Goal-setting becomes easier when you break it down into three “buckets” of goals: annual essential goals, improvement goals, and meeting or communications-related goals.

ANNUAL ESSENTIAL GOALS

These are the mainstay items that belong on your goal list every year. Examples include verifying that governing documents are properly amended and in compliance, preparing the annual budget, managing special levy assessments, and preparing for tax returns and any upcoming audits.

MAINTENANCE & IMPROVEMENT GOALS

These range from routine maintenance of common areas to major improvements like a remodeled pool area or dog park.

  • Request homeowner input on bigger initiatives. You might get some great ideas, new volunteers, and improved relationships with the community you serve.
  • Create a preventative maintenance plan that addresses the strata’s most critical components.
  • Review existing vendor contracts to see if they’re still competitive and necessary.

COMMUNICATION GOALS

Improving communications with homeowners, vendors, and fellow council members is always beneficial, as it leads to more satisfied owners, better cost control, and more effective collaboration.

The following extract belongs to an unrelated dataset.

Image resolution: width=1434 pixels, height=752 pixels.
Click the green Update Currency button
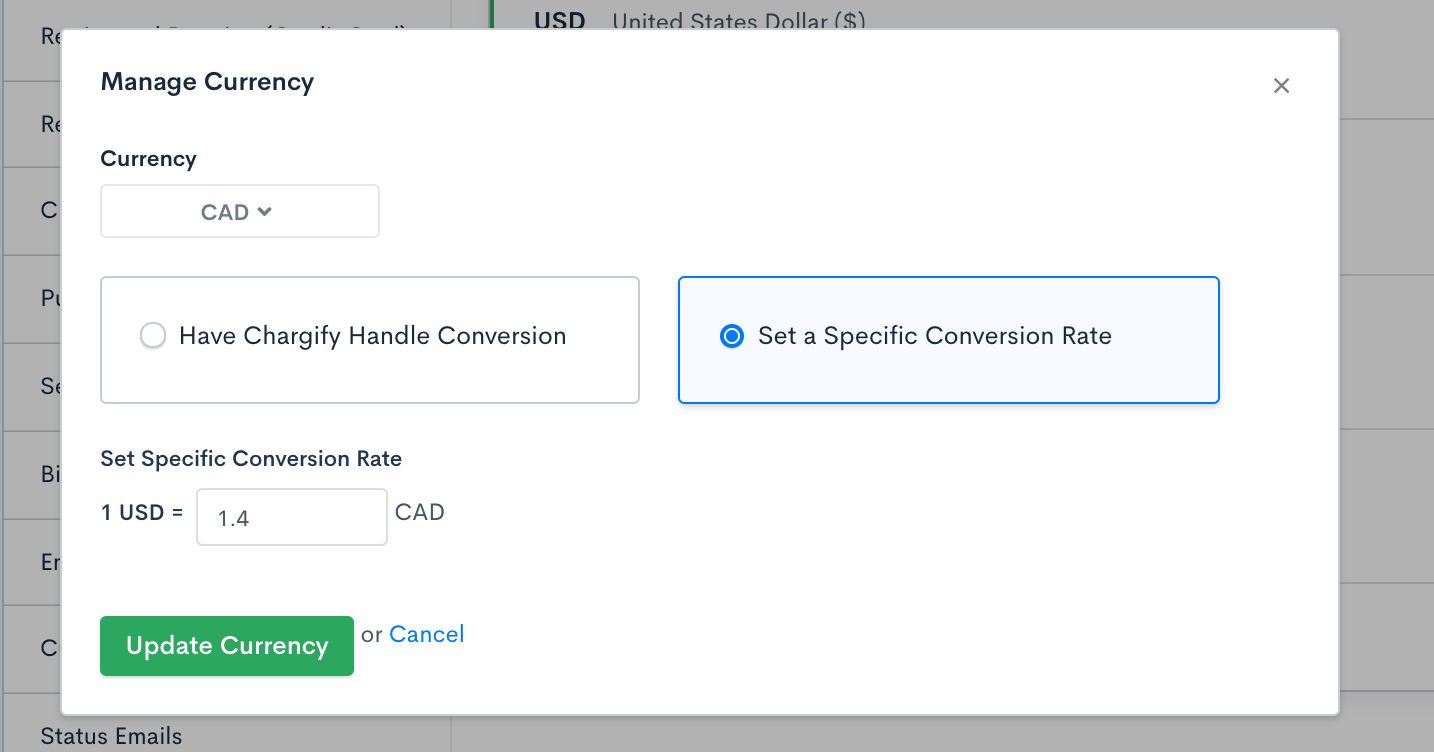(227, 646)
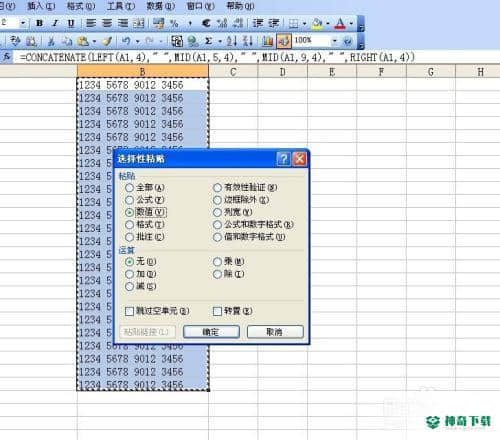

Some worthwhile communications goals include:

  • Establishing a communications policy, including a fire safety policy and a process to relay emergency alert information, such as natural disasters and major power outages.  
  • Creating a formal strata complaint process for homeowners.
  • Reviewing existing processes to repair strained relationships. 
  • Investing in technology as needed. Make it as easy as possible for homeowners to pay fees or report issues online to save both their time—and your time.